• [WHAT IS REQUIRED]
In the records below, begin at the line containing "980x277 pixels." and end at the line containing "Given: Click 'Allow"; quote every line in that span exactly, including both boundary lines, and no others.

• [AVAILABLE DATA]
• • • •

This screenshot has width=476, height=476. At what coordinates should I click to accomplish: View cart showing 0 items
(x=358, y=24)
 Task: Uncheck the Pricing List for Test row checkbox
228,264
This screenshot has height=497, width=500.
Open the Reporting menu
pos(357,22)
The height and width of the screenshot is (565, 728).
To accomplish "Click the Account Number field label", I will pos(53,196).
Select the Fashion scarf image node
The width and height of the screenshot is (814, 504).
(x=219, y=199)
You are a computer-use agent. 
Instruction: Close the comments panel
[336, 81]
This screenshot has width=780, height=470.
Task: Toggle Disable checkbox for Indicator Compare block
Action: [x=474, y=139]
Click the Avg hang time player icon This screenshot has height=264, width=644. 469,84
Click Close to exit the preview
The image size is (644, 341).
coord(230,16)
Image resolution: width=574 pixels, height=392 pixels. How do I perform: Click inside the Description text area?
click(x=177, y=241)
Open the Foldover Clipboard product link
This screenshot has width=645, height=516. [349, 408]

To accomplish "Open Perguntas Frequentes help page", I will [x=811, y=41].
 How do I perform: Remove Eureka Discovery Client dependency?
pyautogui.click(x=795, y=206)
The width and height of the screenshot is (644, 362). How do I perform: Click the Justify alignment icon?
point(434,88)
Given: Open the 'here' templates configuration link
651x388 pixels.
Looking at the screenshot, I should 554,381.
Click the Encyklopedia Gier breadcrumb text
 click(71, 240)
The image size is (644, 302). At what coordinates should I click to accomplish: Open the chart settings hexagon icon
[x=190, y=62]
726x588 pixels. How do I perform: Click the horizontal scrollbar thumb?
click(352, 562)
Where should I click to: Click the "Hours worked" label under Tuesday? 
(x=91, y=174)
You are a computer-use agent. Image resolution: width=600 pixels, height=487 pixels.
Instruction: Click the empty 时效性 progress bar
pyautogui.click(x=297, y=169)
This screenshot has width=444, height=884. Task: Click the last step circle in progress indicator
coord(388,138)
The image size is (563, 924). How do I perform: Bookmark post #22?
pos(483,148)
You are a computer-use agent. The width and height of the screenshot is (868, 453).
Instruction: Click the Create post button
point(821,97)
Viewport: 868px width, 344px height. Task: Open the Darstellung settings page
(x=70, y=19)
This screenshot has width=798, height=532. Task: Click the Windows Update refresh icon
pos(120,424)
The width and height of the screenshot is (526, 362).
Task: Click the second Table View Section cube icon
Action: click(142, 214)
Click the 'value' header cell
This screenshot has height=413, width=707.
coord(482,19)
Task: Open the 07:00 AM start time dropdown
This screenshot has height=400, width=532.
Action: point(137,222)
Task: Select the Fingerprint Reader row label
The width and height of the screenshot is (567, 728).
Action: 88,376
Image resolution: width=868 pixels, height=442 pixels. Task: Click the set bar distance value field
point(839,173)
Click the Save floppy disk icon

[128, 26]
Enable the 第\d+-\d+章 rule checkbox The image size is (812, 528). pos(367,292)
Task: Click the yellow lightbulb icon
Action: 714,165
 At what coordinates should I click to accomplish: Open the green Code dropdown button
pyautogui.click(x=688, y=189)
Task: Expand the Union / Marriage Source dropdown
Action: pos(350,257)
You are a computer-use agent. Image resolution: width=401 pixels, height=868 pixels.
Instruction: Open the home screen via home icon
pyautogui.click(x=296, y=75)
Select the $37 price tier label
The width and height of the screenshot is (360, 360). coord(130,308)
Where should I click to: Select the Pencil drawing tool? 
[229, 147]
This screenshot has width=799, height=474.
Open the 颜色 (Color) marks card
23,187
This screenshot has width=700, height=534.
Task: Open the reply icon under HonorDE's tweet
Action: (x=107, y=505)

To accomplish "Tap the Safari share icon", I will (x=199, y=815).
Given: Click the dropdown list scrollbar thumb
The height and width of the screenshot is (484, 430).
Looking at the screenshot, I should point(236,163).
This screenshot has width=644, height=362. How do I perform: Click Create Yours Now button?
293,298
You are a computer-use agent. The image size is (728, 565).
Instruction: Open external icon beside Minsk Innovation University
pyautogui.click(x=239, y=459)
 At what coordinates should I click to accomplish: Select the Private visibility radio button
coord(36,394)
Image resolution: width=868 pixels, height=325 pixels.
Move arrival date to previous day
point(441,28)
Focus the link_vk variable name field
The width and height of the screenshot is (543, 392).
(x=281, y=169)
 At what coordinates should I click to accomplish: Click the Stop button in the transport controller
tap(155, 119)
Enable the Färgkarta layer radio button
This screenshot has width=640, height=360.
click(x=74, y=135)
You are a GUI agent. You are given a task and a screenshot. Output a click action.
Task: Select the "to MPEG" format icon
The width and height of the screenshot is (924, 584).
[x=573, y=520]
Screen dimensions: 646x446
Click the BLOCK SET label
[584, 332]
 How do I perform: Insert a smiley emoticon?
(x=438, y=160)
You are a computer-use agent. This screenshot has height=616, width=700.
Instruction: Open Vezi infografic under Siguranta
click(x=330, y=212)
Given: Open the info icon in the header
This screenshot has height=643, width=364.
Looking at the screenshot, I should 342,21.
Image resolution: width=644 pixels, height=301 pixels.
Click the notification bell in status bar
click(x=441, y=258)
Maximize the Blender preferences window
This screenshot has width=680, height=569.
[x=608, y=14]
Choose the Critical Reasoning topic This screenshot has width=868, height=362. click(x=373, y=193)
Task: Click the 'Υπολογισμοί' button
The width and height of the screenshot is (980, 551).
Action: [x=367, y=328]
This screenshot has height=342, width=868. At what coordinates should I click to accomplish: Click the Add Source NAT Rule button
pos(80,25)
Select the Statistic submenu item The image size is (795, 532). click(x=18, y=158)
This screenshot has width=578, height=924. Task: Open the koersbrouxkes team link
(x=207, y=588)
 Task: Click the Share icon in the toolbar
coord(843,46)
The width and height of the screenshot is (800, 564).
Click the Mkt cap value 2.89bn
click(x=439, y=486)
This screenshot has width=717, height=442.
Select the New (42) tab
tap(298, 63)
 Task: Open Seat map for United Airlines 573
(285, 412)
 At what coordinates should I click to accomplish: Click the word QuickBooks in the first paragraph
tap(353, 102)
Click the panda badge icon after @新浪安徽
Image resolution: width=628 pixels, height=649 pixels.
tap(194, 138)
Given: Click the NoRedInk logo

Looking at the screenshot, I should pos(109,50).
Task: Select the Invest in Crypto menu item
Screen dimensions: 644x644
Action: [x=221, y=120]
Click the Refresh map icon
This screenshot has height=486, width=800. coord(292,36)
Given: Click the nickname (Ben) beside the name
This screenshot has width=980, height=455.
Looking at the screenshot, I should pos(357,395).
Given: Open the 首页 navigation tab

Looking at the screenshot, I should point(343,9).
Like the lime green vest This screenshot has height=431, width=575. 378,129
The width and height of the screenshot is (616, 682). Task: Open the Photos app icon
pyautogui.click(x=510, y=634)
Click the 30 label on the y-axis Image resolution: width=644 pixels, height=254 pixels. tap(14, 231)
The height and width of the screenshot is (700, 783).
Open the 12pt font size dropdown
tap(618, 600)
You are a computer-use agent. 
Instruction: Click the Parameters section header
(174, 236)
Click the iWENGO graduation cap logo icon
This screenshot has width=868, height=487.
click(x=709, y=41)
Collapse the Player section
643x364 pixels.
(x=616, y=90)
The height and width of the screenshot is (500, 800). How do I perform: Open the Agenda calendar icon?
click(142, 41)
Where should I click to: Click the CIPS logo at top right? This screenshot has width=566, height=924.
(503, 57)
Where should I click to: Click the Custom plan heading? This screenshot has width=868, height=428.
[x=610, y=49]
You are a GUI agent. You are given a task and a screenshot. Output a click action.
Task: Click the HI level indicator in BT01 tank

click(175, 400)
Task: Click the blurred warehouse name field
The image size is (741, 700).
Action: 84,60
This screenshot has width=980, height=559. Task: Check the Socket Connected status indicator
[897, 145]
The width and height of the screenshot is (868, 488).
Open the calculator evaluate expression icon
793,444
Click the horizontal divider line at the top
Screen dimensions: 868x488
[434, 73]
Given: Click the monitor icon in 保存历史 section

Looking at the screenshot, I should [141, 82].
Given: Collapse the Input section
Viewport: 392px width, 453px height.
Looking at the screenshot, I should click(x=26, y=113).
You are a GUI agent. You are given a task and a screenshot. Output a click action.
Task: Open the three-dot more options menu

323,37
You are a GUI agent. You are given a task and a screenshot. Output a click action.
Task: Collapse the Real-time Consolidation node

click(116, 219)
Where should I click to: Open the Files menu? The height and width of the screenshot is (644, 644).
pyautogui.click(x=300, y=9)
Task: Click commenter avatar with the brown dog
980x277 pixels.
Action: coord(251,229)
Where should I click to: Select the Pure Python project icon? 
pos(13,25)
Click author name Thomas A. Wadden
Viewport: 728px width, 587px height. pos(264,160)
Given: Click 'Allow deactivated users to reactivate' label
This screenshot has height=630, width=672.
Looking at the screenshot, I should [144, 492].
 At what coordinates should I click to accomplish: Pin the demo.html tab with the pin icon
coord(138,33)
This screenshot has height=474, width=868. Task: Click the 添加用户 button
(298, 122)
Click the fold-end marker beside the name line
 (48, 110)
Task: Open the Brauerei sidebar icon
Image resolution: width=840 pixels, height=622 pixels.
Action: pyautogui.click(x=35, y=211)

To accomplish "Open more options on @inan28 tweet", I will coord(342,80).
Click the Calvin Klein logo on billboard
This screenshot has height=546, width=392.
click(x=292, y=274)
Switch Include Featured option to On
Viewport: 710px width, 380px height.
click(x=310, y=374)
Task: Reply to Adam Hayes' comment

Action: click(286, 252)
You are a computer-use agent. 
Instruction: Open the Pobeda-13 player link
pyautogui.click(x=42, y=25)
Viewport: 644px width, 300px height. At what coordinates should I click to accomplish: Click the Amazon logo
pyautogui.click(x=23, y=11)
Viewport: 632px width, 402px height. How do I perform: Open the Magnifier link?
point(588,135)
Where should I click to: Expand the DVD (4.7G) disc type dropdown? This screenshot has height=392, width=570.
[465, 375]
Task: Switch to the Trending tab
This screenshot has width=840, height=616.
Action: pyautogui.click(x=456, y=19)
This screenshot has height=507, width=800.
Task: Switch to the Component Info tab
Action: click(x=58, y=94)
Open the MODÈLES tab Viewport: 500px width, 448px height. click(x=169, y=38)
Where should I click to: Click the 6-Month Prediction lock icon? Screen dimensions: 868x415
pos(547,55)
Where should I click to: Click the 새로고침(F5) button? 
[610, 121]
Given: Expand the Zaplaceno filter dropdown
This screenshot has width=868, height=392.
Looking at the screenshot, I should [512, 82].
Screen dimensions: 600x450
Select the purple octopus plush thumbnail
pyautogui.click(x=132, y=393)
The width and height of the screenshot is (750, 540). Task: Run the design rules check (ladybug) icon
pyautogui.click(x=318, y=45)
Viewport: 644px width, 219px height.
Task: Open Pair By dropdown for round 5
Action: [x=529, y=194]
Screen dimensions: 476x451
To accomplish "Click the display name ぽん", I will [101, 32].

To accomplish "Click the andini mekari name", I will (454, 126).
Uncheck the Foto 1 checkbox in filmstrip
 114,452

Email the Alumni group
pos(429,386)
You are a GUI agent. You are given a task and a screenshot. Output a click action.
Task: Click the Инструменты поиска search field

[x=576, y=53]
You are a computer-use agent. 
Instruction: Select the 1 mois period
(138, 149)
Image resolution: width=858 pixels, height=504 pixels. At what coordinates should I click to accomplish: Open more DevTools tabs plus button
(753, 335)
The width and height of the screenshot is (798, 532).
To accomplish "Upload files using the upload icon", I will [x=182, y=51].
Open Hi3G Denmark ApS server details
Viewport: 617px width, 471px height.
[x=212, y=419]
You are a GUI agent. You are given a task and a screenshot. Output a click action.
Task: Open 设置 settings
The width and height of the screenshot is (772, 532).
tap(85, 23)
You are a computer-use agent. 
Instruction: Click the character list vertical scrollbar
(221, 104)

• • • •

• [TASK OUTPUT]
980x277 pixels.
Action: coord(251,229)
Where should I click to: Select the Pure Python project icon? 
pos(13,25)
Click author name Thomas A. Wadden
Viewport: 728px width, 587px height. pos(264,160)
Given: Click 'Allow deactivated users to reactivate' label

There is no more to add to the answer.